# Snowplow overheating product



## daveklein1 (Dec 3, 2008)

This new product will put an end to your engine overheating, guaranteed. Universal mount for Meyer, Boss, Fisher, Blizzard. Adjustable. Customize to fit your truck. Economical solution for your overheating; will protect your engine/transmission from excessive wear from extreme engine temperatures. Special introductory pricing. Go to www.plowflowmaster.com. Money back guarantee. Product now available in black, will ship within 24 hours.


----------



## Runner (Jul 21, 2000)

Not a new, but a great idea. This guy is just in pouter space with his pricing, though. This is all too simple of a thing to make yourself - actually, better. And let's not even mention the small fraction of the cost.


----------



## daveklein1 (Dec 3, 2008)

Runner;754435 said:


> Not a new, but a great idea. This guy is just in pouter space with his pricing, though. This is all too simple of a thing to make yourself - actually, better. And let's not even mention the small fraction of the cost.


This is a new product, the concept has been around for years, as it states on our home page. Pricing, Plow flowmaster create's jobs, the steel supplier, the certified welders, the powder coating process, the stainless steel hardware and the packing supplies. If you were to put a value on your time, gas running around picking up steel, drilling holes, welding, grinding, dropping off for powder coat, picking it up, and assembly, you would have more into your shield than what we are selling it for. ussmileyflag


----------



## MileHigh (Nov 6, 2007)

Wouldn't that thing just shoot the air over the hood when your driving?..

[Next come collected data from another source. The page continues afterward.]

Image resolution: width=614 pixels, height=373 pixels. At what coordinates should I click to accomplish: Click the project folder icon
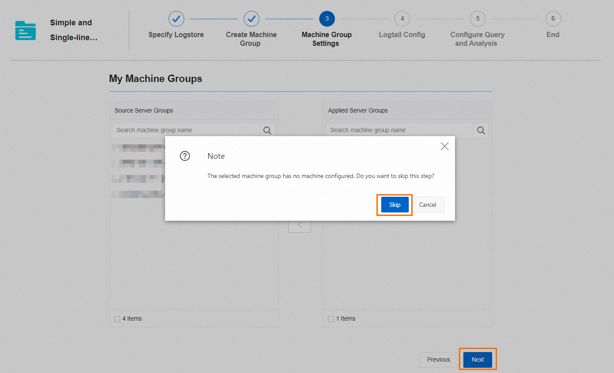[x=25, y=30]
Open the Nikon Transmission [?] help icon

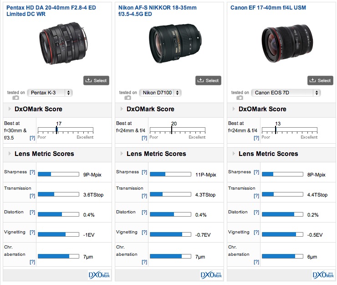[144, 196]
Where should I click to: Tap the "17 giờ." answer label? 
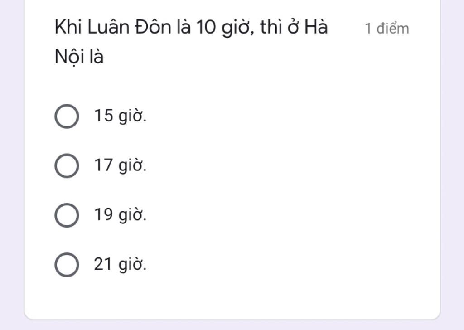(x=120, y=165)
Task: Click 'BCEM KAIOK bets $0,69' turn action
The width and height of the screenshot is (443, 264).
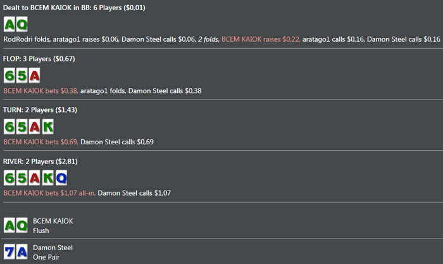Action: pyautogui.click(x=41, y=142)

People need to just learn how to drive with the plow as close to the ground as possible.

My radiator gets enough air when the plow is down plowing.


----------



## daveklein1 (Dec 3, 2008)

BladeScape;754544 said:


> Wouldn't that thing just shoot the air over the hood when your driving?..
> 
> People need to just learn how to drive with the plow as close to the ground as possible.
> 
> My radiator gets enough air when the plow is down plowing.

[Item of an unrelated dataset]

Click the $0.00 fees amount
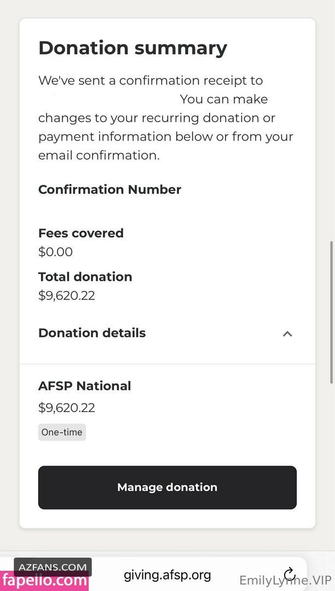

I hope the attachment helps explain how it works. It is difficult with our smooth roads to run to low to the pavement, I have always seamed to scrape the pavement from time to time. I can run with my plow all the way in up position now.ussmileyflag


----------



## hydro_37 (Sep 10, 2006)

Most people that have overheating proba either angle the blade to get ALOT of airflow or lower the blade and get plenty of air....OVER it w/o any "vacuum area".
Sorry but at that price I can angle my blade or lower it easier and get the same results. JMO


----------



## mkwl (Jan 21, 2005)

The real solution (at least for GM trucks) is to upgrade the fan clutch- my truck never overheats. Cool idea though- pricey though!


----------



## justme- (Dec 28, 2004)

The real solution for any truck affected is an upgraded fan clutch and a four row radiator.
I commend you for seeing an opportunity and a need and filling it- Blizzard makes a deflector like that for theor plows too.
Never had an overheating issue in my Dodge- radiator is sized correctly. 
My Chevy runs hot, but not near overheating, even on the highway- and it's only a 2 row radiator.


----------



## xtreem3d (Nov 26, 2005)

dave,
your diagram shows a bend at the front to capture air and one at the rear to direct air but on the website the ones i see look flat with the bend at the rear to direct air only....am i seeing it wrong?
steve


----------



## MileHigh (Nov 6, 2007)

daveklein1;754565 said:


> I hope the attachment helps explain how it works. It is difficult with our smooth roads to run to low to the pavement, I have always seamed to scrape the pavement from time to time. I can run with my plow all the way in up position now.ussmileyflag


Oh, i see...I guess I didn't look hard enough.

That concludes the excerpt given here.